Izzy’s Story

Site created on May 15, 2018

Isabel's story is in the journal entries. The latest recap is in the May 22, 2023 entry: Two types of updates today | Izzy | Journal (https://www.caringbridge.org/visit/izzy2018/journal/view/id/646bcf312a3bdf0ab698effd).


Here's how we started in 2018:
On Monday, May 7, we went to the doctor to have Isabel's sore knee checked out. It had been bothering her off and on and had just started to get quite painful. By Thursday, the 10th, she'd had surgery to get a biopsy and it was found to be cancer.

Her first overnight stay at the hospital for chemotherapy now starts on Monday, May 21.

She is being treated at the University of Minnesota and her surgeon, cancer doctors, nurses, and everyone there have been wonderful.

The cancer is osteosarcoma in her right femur near her knee, and later to be discovered in her left femur in a much smaller size and an even smaller piece was discovered in one of her ribs. Her treatment will continue to be chemotherapy, then surgery to remove the cancer and rebuild her knee, then more chemotherapy. She has a lot going on right now.

Newest Update

Journal entry by Terrence Bogie

This year, I didn't have much to report around the time of her 19th birthday. I looked back, and four of the last five birthdays were called out here. I only missed her 14th in 2019. 

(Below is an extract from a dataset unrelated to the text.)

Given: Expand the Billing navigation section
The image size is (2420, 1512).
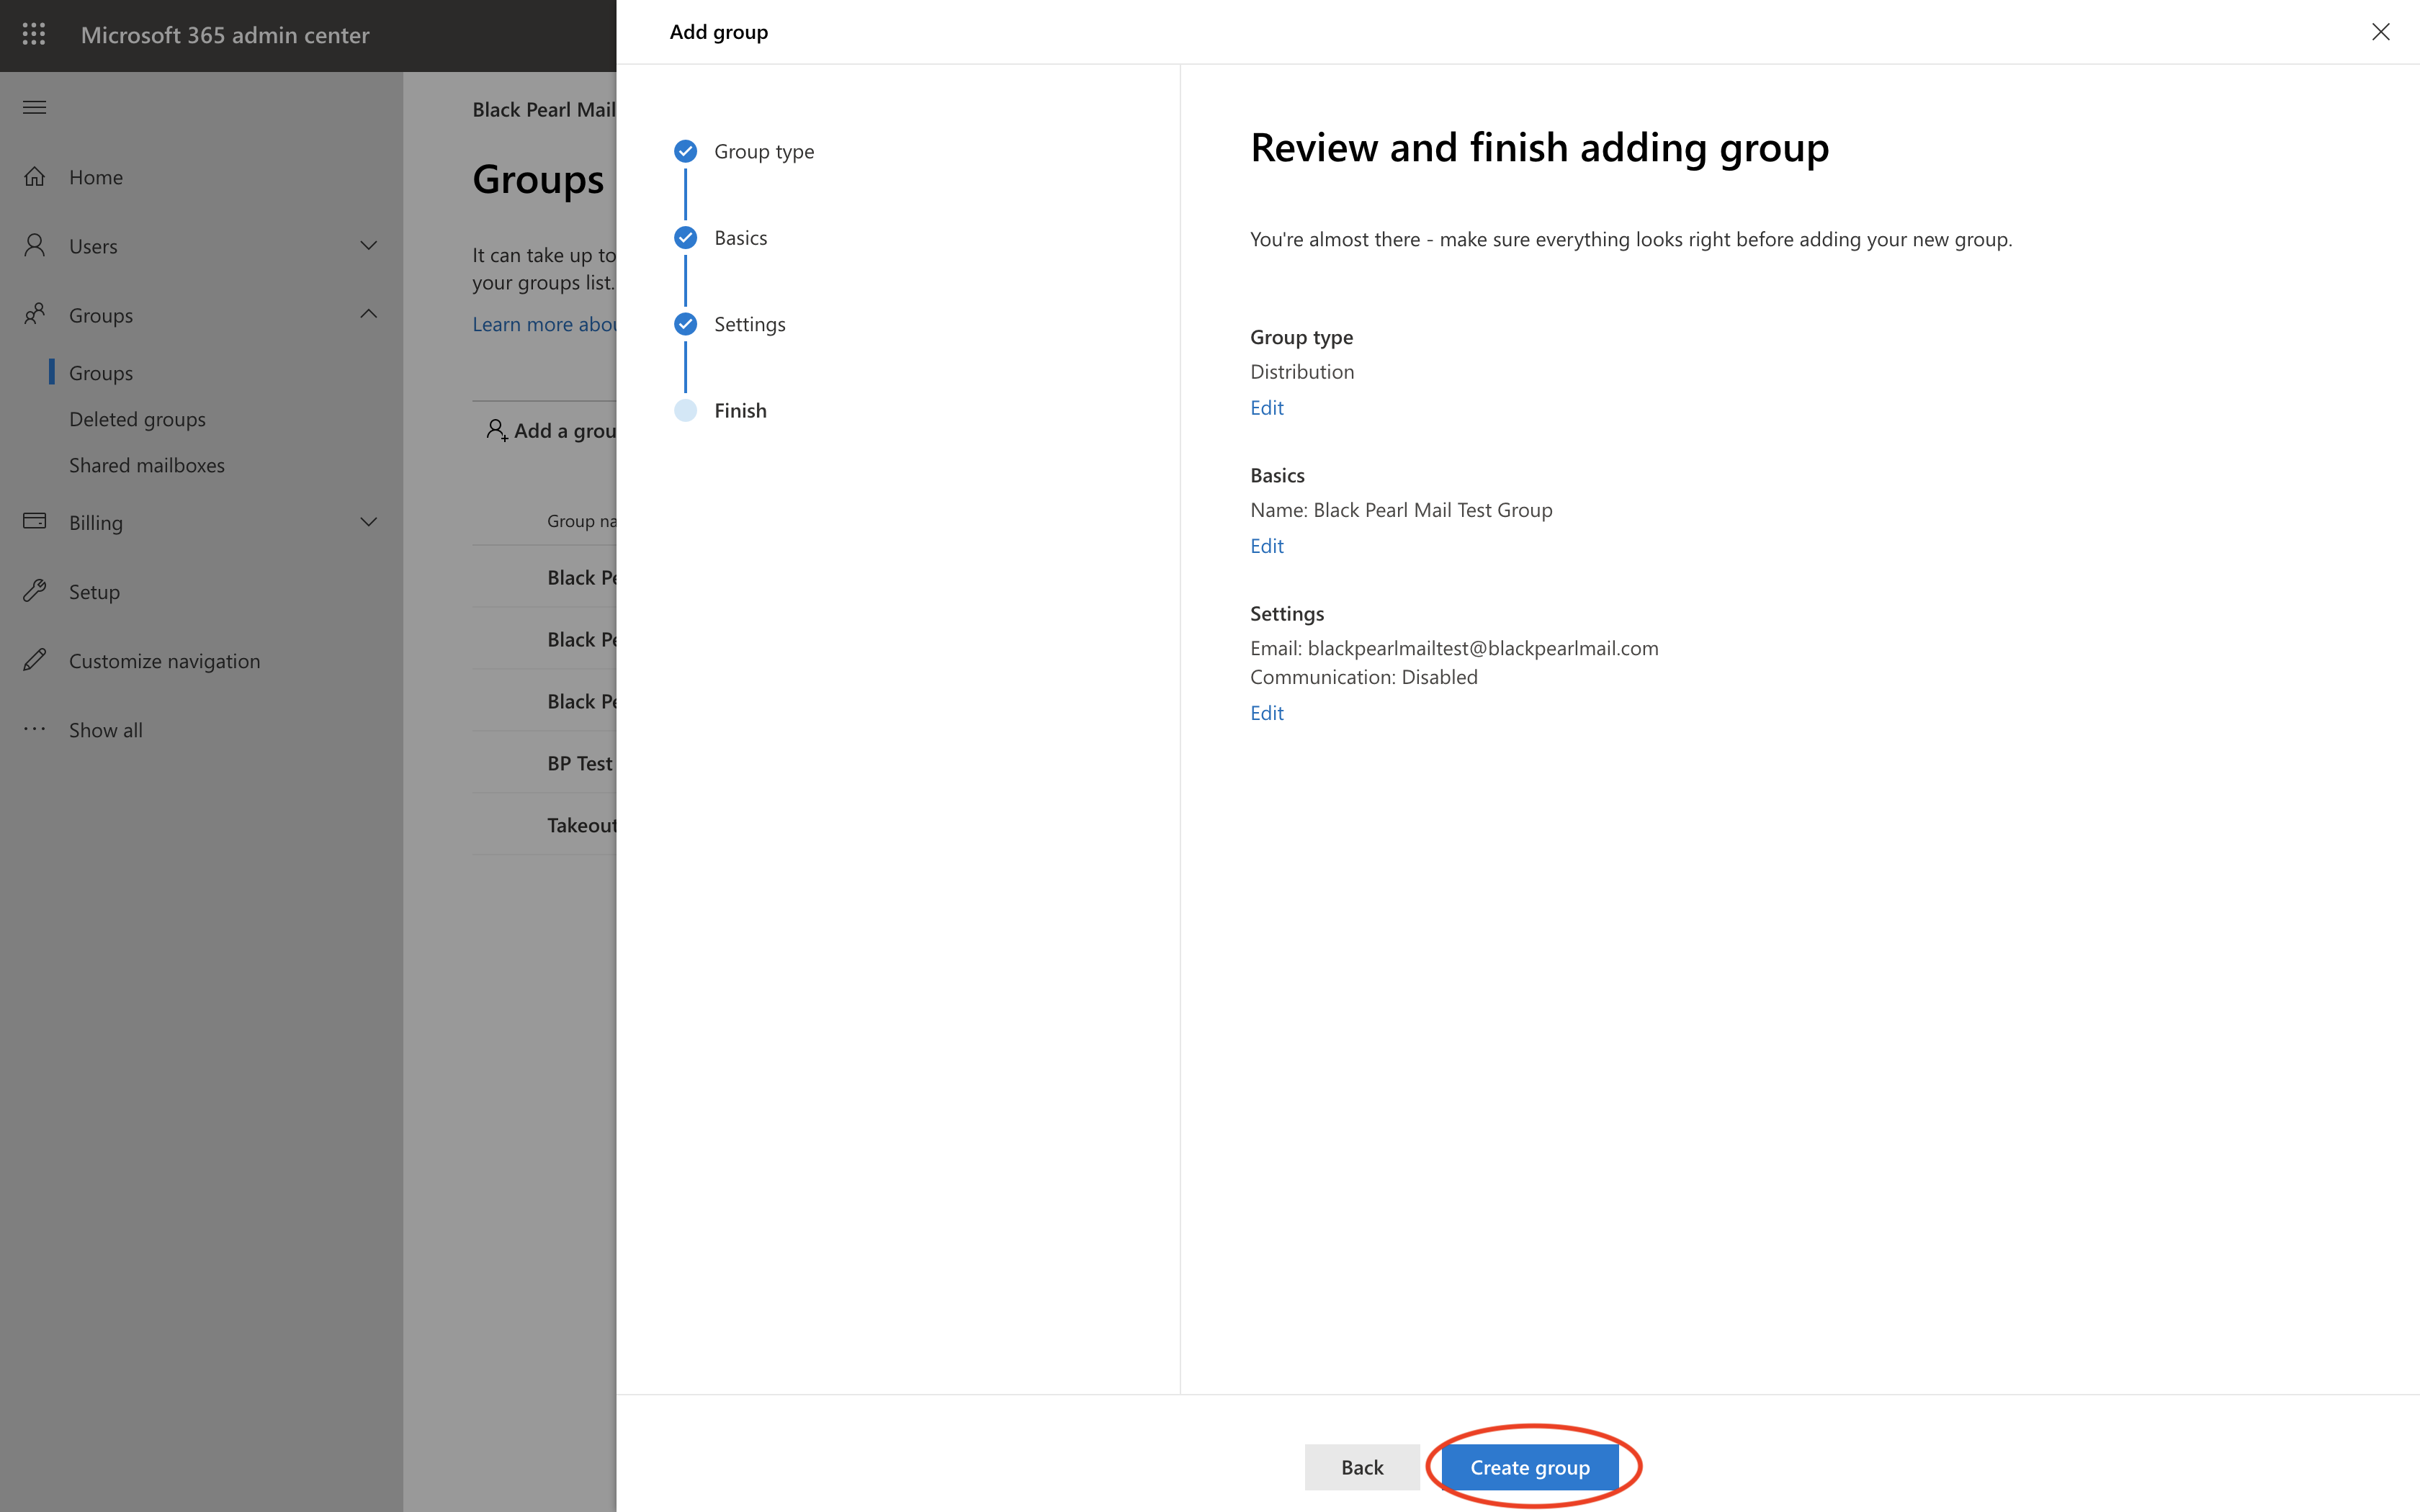Looking at the screenshot, I should coord(368,522).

So, here I am publicly wishing my unstoppable girl a happy birthday. That's six of them since starting the war on osteosarcoma. When her pediatrician sent us to get an MRI after suspecting a tumor, she told us "What you don't want to hear is sarcoma." Well, that's what we heard on biopsy day, and have since learned over and over what a vicious cancer it is. 

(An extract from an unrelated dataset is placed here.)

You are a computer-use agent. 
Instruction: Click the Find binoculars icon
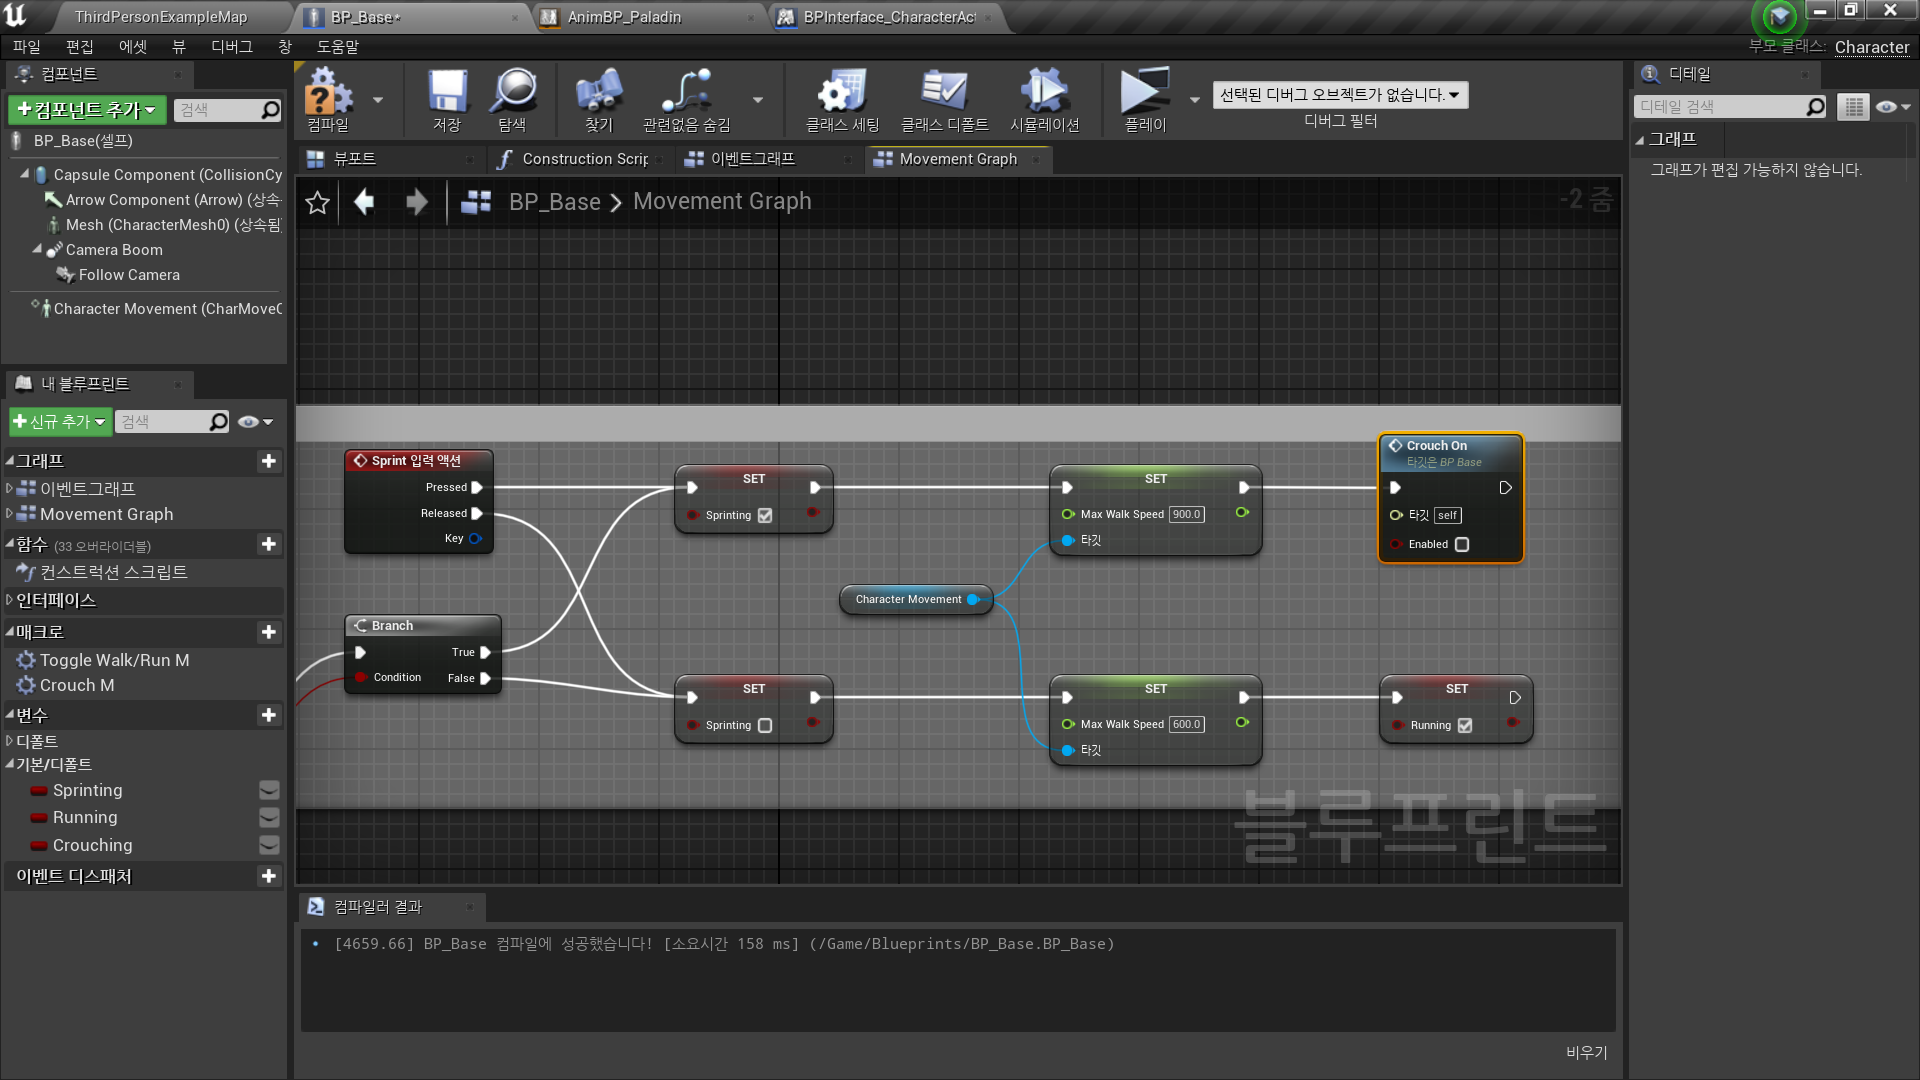[x=598, y=94]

It was actually a pretty mellow day this year. Inver Hills was on spring break, so all her friends were working or off on vacation. We did a little antiquing and had a cake. Once the friends were back, they had a perfectly timed birthday party day-into-sleepover on the Saturday when the weather was in the 80s.  Four new friends she didn't even know a year ago joined for a great party. That's milestone #1.

Milestone #2 is not huge, but it struck me as remarkable. This week, her platelet count reached the very bottom threshold of normal for the first time since August 2021. Platelets were the last standard blood count to reach normal after the onset of leukemia, excepting that high ferritin (iron) level. That's the reason she's still getting monthly labs, and that's going to be high for a while still. 

Milestone #3 is finishing her first full school year since seventh grade in 2018. And actually, she missed most of the last month of that year when starting chemo, so sixth grade. This week, she'll end her first year at Inver Hills Community College with a 4.0 and those credits will make her high school diploma official. If this post time travelled back a few years and she saw it, she'd find that preposterous. It's been a lot of years of not being able to even think about school, but now she's got a successful start to a degree in fine arts.

I also have wanted to share the video from the March gala. It was such a special and memorable event in so many ways. 

Lastly, Isabel and I shopped a local church garage sale last summer that was raising funds for American Cancer Society's local Relay For Life. She was excited to learn about Relay For Life, and we signed up, then attended as a team. That ended up being just the two of us after Sara took on a hornet's nest that afternoon. It was a fun event where she felt some true solidarity with the community of survivors, caregivers, and those who've lost family members to cancer. She and I have become active with organizing the event for this year, and we're attending the Survivor's Breakfast on Saturday. Naturally, I built the website Relay For Life IGH | SSP | WSP (relay52.org), and she's had great ideas and helped me design the 20th anniversary logo. She's scheduled to be the survivor speaker at this year's event on August 3 (Relay For Life IGH | SSP | WSP 2024). Our team is still just the three of us. We'd love to have others join our team that day. It's an afternoon-evening of hanging out, taking a lap around the track once in a while, and supporting those affected by cancer in the suburbs just south of St. Paul.